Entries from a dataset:
***
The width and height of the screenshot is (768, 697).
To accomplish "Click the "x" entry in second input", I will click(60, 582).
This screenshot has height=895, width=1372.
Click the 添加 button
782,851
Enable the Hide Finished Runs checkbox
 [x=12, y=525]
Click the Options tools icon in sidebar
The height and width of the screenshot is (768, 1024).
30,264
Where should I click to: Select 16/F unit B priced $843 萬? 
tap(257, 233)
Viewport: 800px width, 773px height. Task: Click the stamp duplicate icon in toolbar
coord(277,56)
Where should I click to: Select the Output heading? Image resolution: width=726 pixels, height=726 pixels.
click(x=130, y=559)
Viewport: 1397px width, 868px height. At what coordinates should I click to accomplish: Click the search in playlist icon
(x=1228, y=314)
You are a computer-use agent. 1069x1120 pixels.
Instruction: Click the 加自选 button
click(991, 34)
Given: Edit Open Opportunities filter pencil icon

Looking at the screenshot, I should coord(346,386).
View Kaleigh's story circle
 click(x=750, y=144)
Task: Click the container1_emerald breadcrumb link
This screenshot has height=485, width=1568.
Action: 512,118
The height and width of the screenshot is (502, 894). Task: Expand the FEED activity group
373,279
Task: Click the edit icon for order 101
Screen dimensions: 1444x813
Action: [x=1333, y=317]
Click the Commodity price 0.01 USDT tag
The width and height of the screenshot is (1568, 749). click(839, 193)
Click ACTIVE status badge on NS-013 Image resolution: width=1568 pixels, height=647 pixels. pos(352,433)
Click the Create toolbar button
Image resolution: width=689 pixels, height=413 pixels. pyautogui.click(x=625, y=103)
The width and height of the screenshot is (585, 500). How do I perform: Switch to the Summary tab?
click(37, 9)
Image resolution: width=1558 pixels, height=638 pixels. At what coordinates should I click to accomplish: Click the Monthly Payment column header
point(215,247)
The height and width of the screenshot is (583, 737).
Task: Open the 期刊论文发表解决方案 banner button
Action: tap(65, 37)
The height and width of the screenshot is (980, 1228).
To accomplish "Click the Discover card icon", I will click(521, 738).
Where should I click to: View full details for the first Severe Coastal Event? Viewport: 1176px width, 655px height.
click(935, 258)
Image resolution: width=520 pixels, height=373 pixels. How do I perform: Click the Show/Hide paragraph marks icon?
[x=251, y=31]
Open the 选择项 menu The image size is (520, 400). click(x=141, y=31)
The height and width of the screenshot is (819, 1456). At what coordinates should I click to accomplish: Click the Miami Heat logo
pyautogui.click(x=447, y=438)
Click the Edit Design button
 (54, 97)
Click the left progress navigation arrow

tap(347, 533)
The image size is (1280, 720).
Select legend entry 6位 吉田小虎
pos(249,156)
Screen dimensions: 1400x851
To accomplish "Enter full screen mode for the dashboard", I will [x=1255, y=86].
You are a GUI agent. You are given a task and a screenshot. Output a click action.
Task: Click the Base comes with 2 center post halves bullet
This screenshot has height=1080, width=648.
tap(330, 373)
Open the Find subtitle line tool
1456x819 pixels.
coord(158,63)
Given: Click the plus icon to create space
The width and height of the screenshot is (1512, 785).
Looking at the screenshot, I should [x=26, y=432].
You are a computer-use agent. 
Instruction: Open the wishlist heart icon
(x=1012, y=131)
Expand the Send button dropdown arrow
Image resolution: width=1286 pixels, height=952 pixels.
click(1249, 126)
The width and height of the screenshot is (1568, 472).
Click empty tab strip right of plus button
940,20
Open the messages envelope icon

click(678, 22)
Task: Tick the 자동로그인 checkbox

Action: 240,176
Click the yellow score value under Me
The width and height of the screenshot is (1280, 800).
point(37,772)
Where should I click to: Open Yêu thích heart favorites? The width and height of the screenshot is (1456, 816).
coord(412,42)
***
Aim :: Output the entries above again, line for line and without any changes.

Output for this exercise ::
The width and height of the screenshot is (768, 697).
To accomplish "Click the "x" entry in second input", I will click(60, 582).
This screenshot has height=895, width=1372.
Click the 添加 button
782,851
Enable the Hide Finished Runs checkbox
 [x=12, y=525]
Click the Options tools icon in sidebar
The height and width of the screenshot is (768, 1024).
30,264
Where should I click to: Select 16/F unit B priced $843 萬? 
tap(257, 233)
Viewport: 800px width, 773px height. Task: Click the stamp duplicate icon in toolbar
coord(277,56)
Where should I click to: Select the Output heading? Image resolution: width=726 pixels, height=726 pixels.
click(x=130, y=559)
Viewport: 1397px width, 868px height. At what coordinates should I click to accomplish: Click the search in playlist icon
(x=1228, y=314)
You are a computer-use agent. 1069x1120 pixels.
Instruction: Click the 加自选 button
click(991, 34)
Given: Edit Open Opportunities filter pencil icon

Looking at the screenshot, I should coord(346,386).
View Kaleigh's story circle
 click(x=750, y=144)
Task: Click the container1_emerald breadcrumb link
This screenshot has height=485, width=1568.
Action: 512,118
The height and width of the screenshot is (502, 894). Task: Expand the FEED activity group
373,279
Task: Click the edit icon for order 101
Screen dimensions: 1444x813
Action: [x=1333, y=317]
Click the Commodity price 0.01 USDT tag
The width and height of the screenshot is (1568, 749). click(839, 193)
Click ACTIVE status badge on NS-013 Image resolution: width=1568 pixels, height=647 pixels. pos(352,433)
Click the Create toolbar button
Image resolution: width=689 pixels, height=413 pixels. pyautogui.click(x=625, y=103)
The width and height of the screenshot is (585, 500). How do I perform: Switch to the Summary tab?
click(37, 9)
Image resolution: width=1558 pixels, height=638 pixels. At what coordinates should I click to accomplish: Click the Monthly Payment column header
point(215,247)
The height and width of the screenshot is (583, 737).
Task: Open the 期刊论文发表解决方案 banner button
Action: tap(65, 37)
The height and width of the screenshot is (980, 1228).
To accomplish "Click the Discover card icon", I will click(521, 738).
Where should I click to: View full details for the first Severe Coastal Event? Viewport: 1176px width, 655px height.
click(935, 258)
Image resolution: width=520 pixels, height=373 pixels. How do I perform: Click the Show/Hide paragraph marks icon?
[x=251, y=31]
Open the 选择项 menu The image size is (520, 400). click(x=141, y=31)
The height and width of the screenshot is (819, 1456). At what coordinates should I click to accomplish: Click the Miami Heat logo
pyautogui.click(x=447, y=438)
Click the Edit Design button
 (54, 97)
Click the left progress navigation arrow

tap(347, 533)
The image size is (1280, 720).
Select legend entry 6位 吉田小虎
pos(249,156)
Screen dimensions: 1400x851
To accomplish "Enter full screen mode for the dashboard", I will [x=1255, y=86].
You are a GUI agent. You are given a task and a screenshot. Output a click action.
Task: Click the Base comes with 2 center post halves bullet
This screenshot has height=1080, width=648.
tap(330, 373)
Open the Find subtitle line tool
1456x819 pixels.
coord(158,63)
Given: Click the plus icon to create space
The width and height of the screenshot is (1512, 785).
Looking at the screenshot, I should [x=26, y=432].
You are a computer-use agent. 
Instruction: Open the wishlist heart icon
(x=1012, y=131)
Expand the Send button dropdown arrow
Image resolution: width=1286 pixels, height=952 pixels.
click(1249, 126)
The width and height of the screenshot is (1568, 472).
Click empty tab strip right of plus button
940,20
Open the messages envelope icon

click(678, 22)
Task: Tick the 자동로그인 checkbox

Action: 240,176
Click the yellow score value under Me
The width and height of the screenshot is (1280, 800).
point(37,772)
Where should I click to: Open Yêu thích heart favorites? The width and height of the screenshot is (1456, 816).
coord(412,42)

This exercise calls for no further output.